■ WHAT IS EXPECTED ■
I need the lines below from the one with "Given: Click the" down to the one with "Delete the Support" reproduced exactly, both ends included, and nothing else.
===== DATA SHOWN =====
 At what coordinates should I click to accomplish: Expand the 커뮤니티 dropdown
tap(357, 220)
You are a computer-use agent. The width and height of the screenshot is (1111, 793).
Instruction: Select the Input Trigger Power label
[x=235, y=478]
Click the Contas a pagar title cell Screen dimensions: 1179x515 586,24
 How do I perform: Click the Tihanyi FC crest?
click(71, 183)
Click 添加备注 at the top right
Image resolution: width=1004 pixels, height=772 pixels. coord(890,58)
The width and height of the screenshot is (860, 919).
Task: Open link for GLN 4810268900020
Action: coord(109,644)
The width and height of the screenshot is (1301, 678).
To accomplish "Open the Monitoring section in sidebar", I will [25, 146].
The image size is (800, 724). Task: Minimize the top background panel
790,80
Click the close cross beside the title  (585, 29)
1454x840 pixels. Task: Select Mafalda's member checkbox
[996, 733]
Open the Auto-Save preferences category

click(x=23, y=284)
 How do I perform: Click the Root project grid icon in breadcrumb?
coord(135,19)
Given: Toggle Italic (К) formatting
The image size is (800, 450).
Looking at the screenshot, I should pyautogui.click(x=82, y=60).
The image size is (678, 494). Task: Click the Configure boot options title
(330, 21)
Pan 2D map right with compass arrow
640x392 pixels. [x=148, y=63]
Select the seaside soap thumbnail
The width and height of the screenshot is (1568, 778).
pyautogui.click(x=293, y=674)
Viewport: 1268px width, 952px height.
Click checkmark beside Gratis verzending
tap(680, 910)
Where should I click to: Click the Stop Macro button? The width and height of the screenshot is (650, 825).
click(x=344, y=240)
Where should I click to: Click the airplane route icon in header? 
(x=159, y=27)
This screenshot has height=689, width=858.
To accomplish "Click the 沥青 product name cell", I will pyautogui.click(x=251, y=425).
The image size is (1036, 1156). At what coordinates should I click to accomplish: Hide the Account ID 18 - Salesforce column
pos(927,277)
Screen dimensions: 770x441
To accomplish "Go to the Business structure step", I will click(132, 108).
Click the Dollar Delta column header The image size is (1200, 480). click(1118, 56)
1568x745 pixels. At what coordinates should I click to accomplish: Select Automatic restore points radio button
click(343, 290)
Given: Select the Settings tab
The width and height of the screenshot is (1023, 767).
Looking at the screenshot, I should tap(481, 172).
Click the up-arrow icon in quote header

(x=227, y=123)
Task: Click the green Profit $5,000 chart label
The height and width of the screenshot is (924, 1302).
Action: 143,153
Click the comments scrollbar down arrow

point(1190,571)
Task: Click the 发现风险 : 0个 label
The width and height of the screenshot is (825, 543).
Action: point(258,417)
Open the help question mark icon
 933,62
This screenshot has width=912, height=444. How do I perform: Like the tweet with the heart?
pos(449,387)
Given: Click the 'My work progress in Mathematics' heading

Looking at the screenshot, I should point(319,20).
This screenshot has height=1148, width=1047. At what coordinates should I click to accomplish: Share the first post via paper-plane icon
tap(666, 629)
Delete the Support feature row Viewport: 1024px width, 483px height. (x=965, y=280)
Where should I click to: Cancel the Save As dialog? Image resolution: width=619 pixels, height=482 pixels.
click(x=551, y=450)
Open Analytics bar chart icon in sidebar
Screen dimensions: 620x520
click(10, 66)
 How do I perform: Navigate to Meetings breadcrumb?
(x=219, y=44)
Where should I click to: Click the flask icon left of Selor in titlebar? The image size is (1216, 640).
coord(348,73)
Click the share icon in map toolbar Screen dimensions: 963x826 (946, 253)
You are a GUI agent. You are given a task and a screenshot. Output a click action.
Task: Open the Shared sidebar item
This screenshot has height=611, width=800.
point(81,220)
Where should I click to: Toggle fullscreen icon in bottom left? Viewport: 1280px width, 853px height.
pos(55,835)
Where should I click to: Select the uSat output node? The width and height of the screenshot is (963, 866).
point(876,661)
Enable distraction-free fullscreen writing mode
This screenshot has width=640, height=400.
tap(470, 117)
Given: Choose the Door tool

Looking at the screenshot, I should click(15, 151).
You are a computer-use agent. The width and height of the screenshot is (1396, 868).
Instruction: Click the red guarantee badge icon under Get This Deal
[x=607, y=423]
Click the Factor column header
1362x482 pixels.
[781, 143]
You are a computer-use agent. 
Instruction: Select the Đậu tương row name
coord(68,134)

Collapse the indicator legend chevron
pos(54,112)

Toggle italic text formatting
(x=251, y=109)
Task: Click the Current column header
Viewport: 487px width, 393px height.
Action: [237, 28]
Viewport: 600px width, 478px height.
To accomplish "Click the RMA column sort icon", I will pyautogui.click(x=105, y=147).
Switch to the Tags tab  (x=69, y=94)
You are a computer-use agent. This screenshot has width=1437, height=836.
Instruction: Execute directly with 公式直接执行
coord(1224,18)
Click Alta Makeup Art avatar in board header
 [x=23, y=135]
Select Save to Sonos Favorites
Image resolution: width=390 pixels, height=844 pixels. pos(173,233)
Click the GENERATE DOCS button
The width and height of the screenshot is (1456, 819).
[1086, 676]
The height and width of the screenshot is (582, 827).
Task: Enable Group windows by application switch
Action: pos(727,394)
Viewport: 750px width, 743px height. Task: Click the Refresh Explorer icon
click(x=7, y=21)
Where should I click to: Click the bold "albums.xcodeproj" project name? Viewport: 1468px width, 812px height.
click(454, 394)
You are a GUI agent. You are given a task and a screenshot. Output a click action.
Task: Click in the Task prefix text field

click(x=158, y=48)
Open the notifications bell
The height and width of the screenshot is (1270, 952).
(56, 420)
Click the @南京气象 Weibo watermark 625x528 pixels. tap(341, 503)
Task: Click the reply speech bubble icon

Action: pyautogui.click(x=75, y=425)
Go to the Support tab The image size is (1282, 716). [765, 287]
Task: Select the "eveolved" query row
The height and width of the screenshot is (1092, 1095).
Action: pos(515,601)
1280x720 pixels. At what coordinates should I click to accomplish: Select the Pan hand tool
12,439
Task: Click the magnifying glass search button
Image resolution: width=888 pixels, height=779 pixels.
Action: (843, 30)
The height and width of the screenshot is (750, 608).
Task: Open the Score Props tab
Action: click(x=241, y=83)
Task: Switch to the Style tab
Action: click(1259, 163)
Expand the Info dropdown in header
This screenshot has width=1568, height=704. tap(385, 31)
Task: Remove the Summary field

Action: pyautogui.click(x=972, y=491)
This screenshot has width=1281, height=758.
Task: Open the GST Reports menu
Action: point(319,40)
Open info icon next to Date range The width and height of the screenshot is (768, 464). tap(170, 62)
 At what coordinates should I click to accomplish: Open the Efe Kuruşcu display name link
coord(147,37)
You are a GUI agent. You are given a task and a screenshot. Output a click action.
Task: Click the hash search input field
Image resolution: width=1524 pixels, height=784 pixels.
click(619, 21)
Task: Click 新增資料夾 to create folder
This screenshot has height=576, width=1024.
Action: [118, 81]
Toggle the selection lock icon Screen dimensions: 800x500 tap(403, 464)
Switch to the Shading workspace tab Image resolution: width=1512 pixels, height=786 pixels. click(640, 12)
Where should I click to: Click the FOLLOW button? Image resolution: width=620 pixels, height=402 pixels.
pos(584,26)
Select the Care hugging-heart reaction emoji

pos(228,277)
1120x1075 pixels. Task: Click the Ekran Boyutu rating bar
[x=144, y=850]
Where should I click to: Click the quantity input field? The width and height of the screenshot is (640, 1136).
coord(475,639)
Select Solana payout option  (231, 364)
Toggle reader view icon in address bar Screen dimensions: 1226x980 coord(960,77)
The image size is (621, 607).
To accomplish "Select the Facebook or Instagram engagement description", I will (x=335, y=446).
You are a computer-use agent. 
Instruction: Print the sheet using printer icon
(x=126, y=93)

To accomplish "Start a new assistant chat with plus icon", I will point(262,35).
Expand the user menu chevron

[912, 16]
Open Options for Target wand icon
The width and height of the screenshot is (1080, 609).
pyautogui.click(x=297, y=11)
=====
■ RESULT ■
Given: Click the 'My work progress in Mathematics' heading

Looking at the screenshot, I should point(319,20).
This screenshot has height=1148, width=1047. At what coordinates should I click to accomplish: Share the first post via paper-plane icon
tap(666, 629)
Delete the Support feature row Viewport: 1024px width, 483px height. (x=965, y=280)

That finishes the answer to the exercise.